══ SOURCE PASSAGE ══
A large part of the problem with this article is simply, tiger farming isn't what the research about. I wrote two lines about tiger farms in a paper that actually detailed the organisation of the black market in tiger products. That's what the research was about.
Nothing to do with Keynesian economics, and a fair bit about me putting my arse on the line in smuggling hot-spots.
The poaching problem is that it has many tiger populations on the fast-track to extinction. That hasn't changed in a long time.
TV3 News has written a more accurate view of Brendan Moyles' paper and research into the Black Market Trade in China. At no point in my own reading of the early draft version is there any suggestion that Tiger Farming was an option. It was mentioned in a brief sentence as being an option by the Chinese Government however there was strong opposition to this. I haven't read the final paper but going on the early draft version at no time does Brendan Moyle make any of the suggestions the Herald report below has reported. I would suggest reading the TV3 News Item concerning Dr Moyles Paper on the Black Market Trade in China.
Legalise tiger trade to save species, economist urges4:00AM Saturday May 02, 2009
By Lincoln Tan
Brendan Moyle argues a market-driven approach is the most effective way of saving the tiger from extinction. Photo / Paul Estcourt
Massey University lecturer Brendan Moyle is on a one-man mission to save the tigers.
After a "secret mission" to uncover the truth behind the illegal trade in tiger products in China, the wildlife economics expert says the only way to save the animal from extinction is to legalise the tiger trade and convince the Chinese that the big cats "can make them a whole lot of money".
The trade in tiger parts has been subject to an international ban since 1987 and has been outlawed in China since 1989, but Dr Moyle says conservation and legislation have not worked and wants to see tigers farmed and trade in them legalised, just like crocodiles.
"In the 1970s, two-thirds of crocodiles [species] were endangered. Now only one-third are, and this is largely because we have legalised the trade and turned them into handbags, belts and by putting them on the menu," Dr Moyle said.
"When we go to the locals telling them that crocodiles are worth a lot of money, we get more crocodiles. What we should be doing now is going to the Chinese and convincing them that tigers are also worth a lot of money."
Dr Moyle, who has made three visits to China for his covert operation, wants tiger farming "back on the discussion table" because it would also prove to be the most sustainable option to satisfy demand without threatening the wild tiger population.
"Conservationists are failing to get to grips with the market drivers. The issue is about markets, not about zoology. This is the way to save the species," Dr Moyle said.
"Tiger farming is not the feel-good solution, but we farm crocodiles, deer, salmon, so what makes tigers so special?
═══
══ EXCERPTED DATA ══
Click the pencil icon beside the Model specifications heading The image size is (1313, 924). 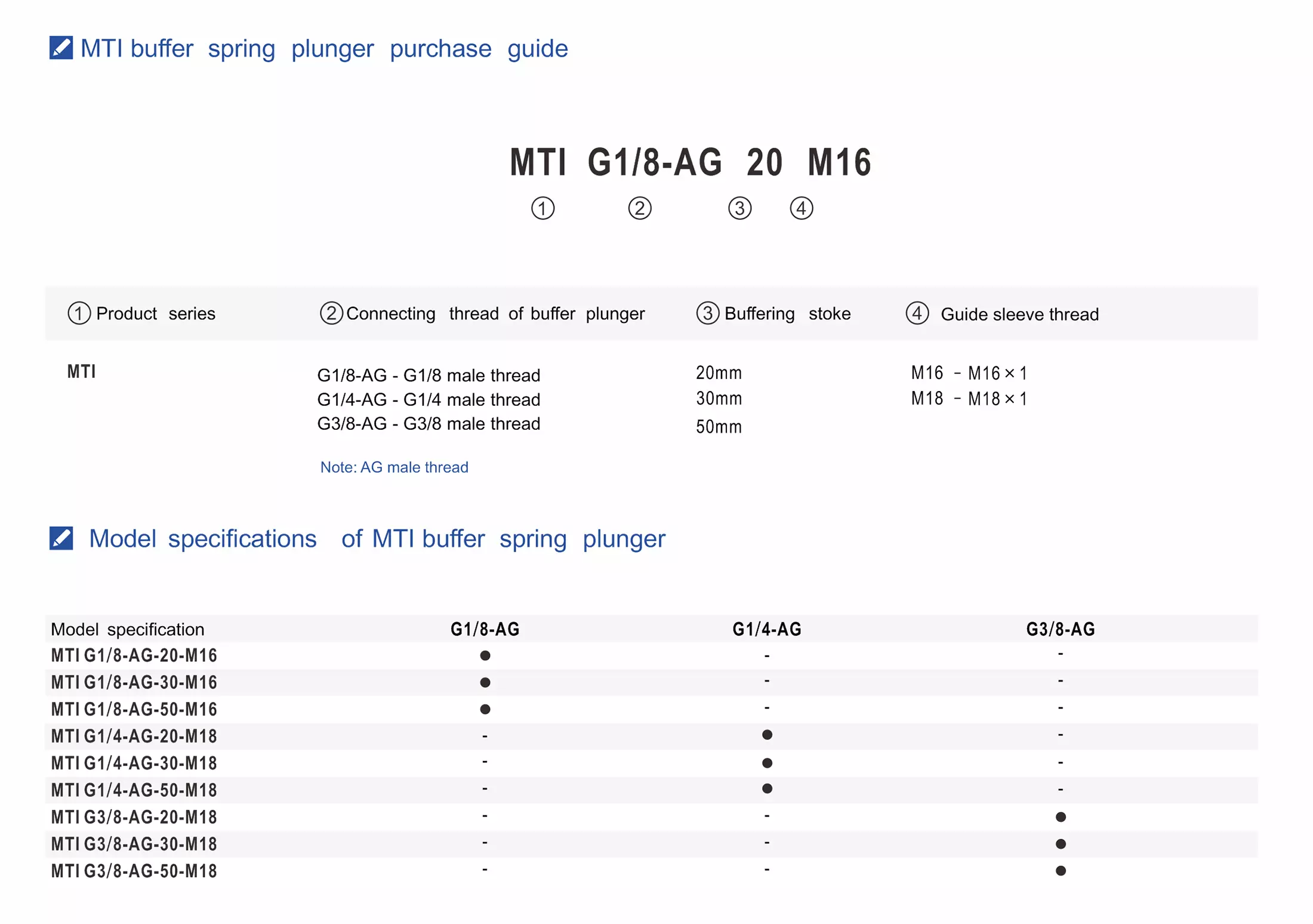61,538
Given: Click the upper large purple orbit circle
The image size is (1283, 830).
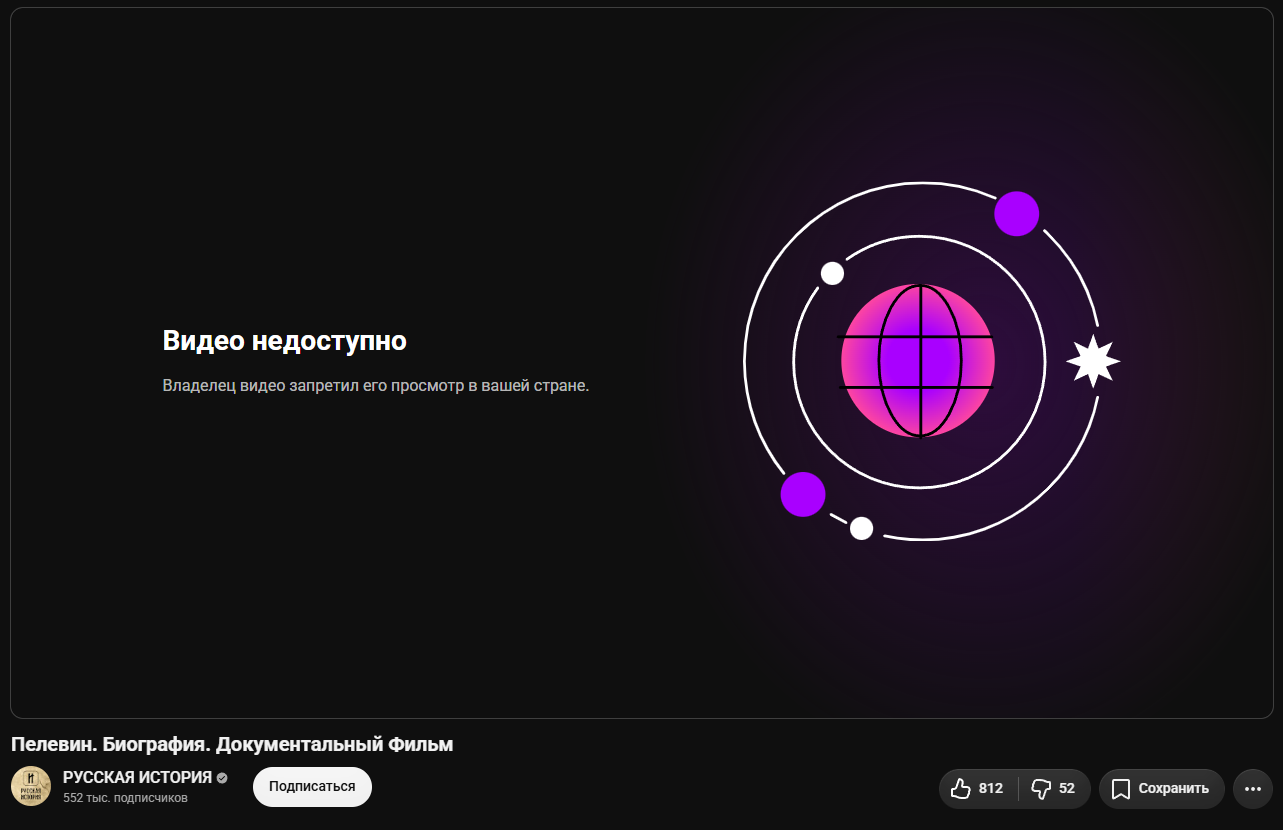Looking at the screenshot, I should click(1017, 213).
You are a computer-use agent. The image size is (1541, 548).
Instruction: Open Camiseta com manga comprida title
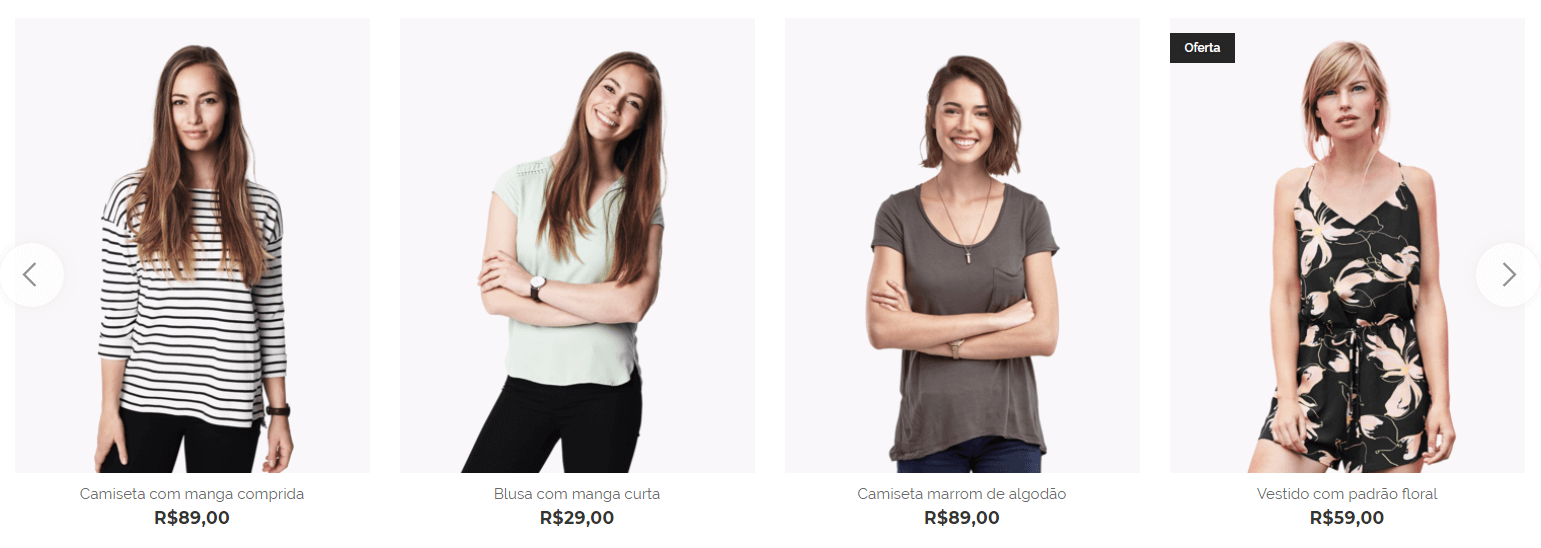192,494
═══
• EXERCISE TASKS:
a: Reproduce part of the tiger-trade passage verbatim: begin at the words "TV3 News has" and stop after "on the Black Market Trade in China.".
b: Render this sentence from the tiger-trade passage in Spanish: "Massey University lecturer Brendan Moyle is on a one-man mission to save the tigers."
c: Continue the tiger-trade passage, starting after its final sentence.
The material above comes from a source unrelated to the tiger-trade passage.

• ANSWERS BY ITEM NUMBER:
a:
TV3 News has written a more accurate view of Brendan Moyles' paper and research into the Black Market Trade in China. At no point in my own reading of the early draft version is there any suggestion that Tiger Farming was an option. It was mentioned in a brief sentence as being an option by the Chinese Government however there was strong opposition to this. I haven't read the final paper but going on the early draft version at no time does Brendan Moyle make any of the suggestions the Herald report below has reported. I would suggest reading the TV3 News Item concerning Dr Moyles Paper on the Black Market Trade in China.

b: Brendan Moyle, profesor de la Universidad Massey, está en una misión en solitario para salvar a los tigres.

c:
"The potential benefit is that it may cause some consumers to leave the black market and switch to legally sourced ones."
China is one of the world's biggest markets for tigers, which are prized for their skin and body parts, especially bones, which some Chinese believe to be effective in treating severe bone diseases. A whole tiger can fetch up to $90,000.
Despite global conservation efforts, which Dr Moyle says cost $177 million a year, the numbers continue to decline, mostly because of illegal hunting and human encroachment.
The World Wildlife Fund estimated last year that there were only about 3500 tigers left in the wild, compared with 100,000 at the start of the 20th century.
Education will be ineffective because the Chinese have used tiger parts for centuries, Dr Moyle said.
Dr Moyle has prepared a paper, which has been published in the journal Global Crime, saying there is no single black market for tiger products, but rather a market with geographical separation for two products - skin and bones.
Since the 1980s, a number of tiger farms have been set up in China and are believed to house 5000 captive tigers - possibly more than those which remain in the wild.
But some international conservation groups, such as the Environmental Investigation Agency, remain opposed to farming tigers as a means to combat poaching. They argue it would be cheaper to kill a wild tiger than to rear a captive one.
NZ Customs investigations manager Terry Brown said trading detected here involved mainly birds and reptiles, not tiger parts.
* Only 3500 left in the wild compared with 100,000 at the start of the 20th century.
* Hunted and poached for their skin as well as their bones, which are used in traditional Chinese medicine.
* Trading in tiger parts subject to international ban since 1987 and outlawed in China since 1989.
How to save the tigers:
Lift the ban, encourage more tiger farming and convince the locals that tigers "are worth a lot of money".